Entries in the following listing are to be copied exactly as they stand.

━━━━━ RECORD EXTRACTS

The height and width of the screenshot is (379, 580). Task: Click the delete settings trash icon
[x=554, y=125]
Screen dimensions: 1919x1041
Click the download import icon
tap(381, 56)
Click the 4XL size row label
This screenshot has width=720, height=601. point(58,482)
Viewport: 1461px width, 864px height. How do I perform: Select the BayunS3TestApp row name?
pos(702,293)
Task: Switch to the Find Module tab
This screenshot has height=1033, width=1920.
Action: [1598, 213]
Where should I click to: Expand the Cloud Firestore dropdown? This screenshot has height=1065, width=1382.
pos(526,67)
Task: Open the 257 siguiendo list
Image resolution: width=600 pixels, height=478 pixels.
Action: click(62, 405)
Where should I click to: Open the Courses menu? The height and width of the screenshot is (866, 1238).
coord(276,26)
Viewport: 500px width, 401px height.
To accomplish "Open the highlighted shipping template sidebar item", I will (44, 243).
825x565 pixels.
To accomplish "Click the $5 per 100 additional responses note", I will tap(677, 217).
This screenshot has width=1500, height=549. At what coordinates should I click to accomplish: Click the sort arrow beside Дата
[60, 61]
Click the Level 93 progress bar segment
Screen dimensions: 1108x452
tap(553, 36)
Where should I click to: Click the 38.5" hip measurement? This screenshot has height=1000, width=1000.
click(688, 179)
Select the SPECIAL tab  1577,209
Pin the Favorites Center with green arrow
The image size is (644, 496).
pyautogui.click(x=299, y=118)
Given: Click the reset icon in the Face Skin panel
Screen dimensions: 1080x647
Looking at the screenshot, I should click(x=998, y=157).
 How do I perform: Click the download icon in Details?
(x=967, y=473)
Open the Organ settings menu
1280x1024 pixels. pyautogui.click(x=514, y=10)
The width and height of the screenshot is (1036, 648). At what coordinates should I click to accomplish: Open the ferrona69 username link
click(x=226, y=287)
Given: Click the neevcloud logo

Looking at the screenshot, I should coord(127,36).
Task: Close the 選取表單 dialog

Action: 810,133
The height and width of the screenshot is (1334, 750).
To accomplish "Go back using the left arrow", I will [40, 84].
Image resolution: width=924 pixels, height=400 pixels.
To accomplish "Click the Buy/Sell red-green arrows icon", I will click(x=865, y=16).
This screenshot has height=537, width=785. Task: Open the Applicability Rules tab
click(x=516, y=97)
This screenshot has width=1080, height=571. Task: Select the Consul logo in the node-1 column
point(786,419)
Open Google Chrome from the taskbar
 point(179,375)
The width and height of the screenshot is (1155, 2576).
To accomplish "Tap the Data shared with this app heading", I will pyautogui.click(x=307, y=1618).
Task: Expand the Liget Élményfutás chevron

━━━━━━━━━━

# SOLUTION TO THE PROBLEM:
The height and width of the screenshot is (379, 580). Task: Click the delete settings trash icon
[x=554, y=125]
Screen dimensions: 1919x1041
Click the download import icon
tap(381, 56)
Click the 4XL size row label
This screenshot has width=720, height=601. point(58,482)
Viewport: 1461px width, 864px height. How do I perform: Select the BayunS3TestApp row name?
pos(702,293)
Task: Switch to the Find Module tab
This screenshot has height=1033, width=1920.
Action: [1598, 213]
Where should I click to: Expand the Cloud Firestore dropdown? This screenshot has height=1065, width=1382.
pos(526,67)
Task: Open the 257 siguiendo list
Image resolution: width=600 pixels, height=478 pixels.
Action: click(62, 405)
Where should I click to: Open the Courses menu? The height and width of the screenshot is (866, 1238).
coord(276,26)
Viewport: 500px width, 401px height.
To accomplish "Open the highlighted shipping template sidebar item", I will (44, 243).
825x565 pixels.
To accomplish "Click the $5 per 100 additional responses note", I will tap(677, 217).
This screenshot has width=1500, height=549. At what coordinates should I click to accomplish: Click the sort arrow beside Дата
[60, 61]
Click the Level 93 progress bar segment
Screen dimensions: 1108x452
tap(553, 36)
Where should I click to: Click the 38.5" hip measurement? This screenshot has height=1000, width=1000.
click(688, 179)
Select the SPECIAL tab  1577,209
Pin the Favorites Center with green arrow
The image size is (644, 496).
pyautogui.click(x=299, y=118)
Given: Click the reset icon in the Face Skin panel
Screen dimensions: 1080x647
Looking at the screenshot, I should click(x=998, y=157).
 How do I perform: Click the download icon in Details?
(x=967, y=473)
Open the Organ settings menu
1280x1024 pixels. pyautogui.click(x=514, y=10)
The width and height of the screenshot is (1036, 648). At what coordinates should I click to accomplish: Open the ferrona69 username link
click(x=226, y=287)
Given: Click the neevcloud logo

Looking at the screenshot, I should coord(127,36).
Task: Close the 選取表單 dialog

Action: 810,133
The height and width of the screenshot is (1334, 750).
To accomplish "Go back using the left arrow", I will [40, 84].
Image resolution: width=924 pixels, height=400 pixels.
To accomplish "Click the Buy/Sell red-green arrows icon", I will click(x=865, y=16).
This screenshot has height=537, width=785. Task: Open the Applicability Rules tab
click(x=516, y=97)
This screenshot has width=1080, height=571. Task: Select the Consul logo in the node-1 column
point(786,419)
Open Google Chrome from the taskbar
 point(179,375)
The width and height of the screenshot is (1155, 2576).
To accomplish "Tap the Data shared with this app heading", I will pyautogui.click(x=307, y=1618).
Task: Expand the Liget Élményfutás chevron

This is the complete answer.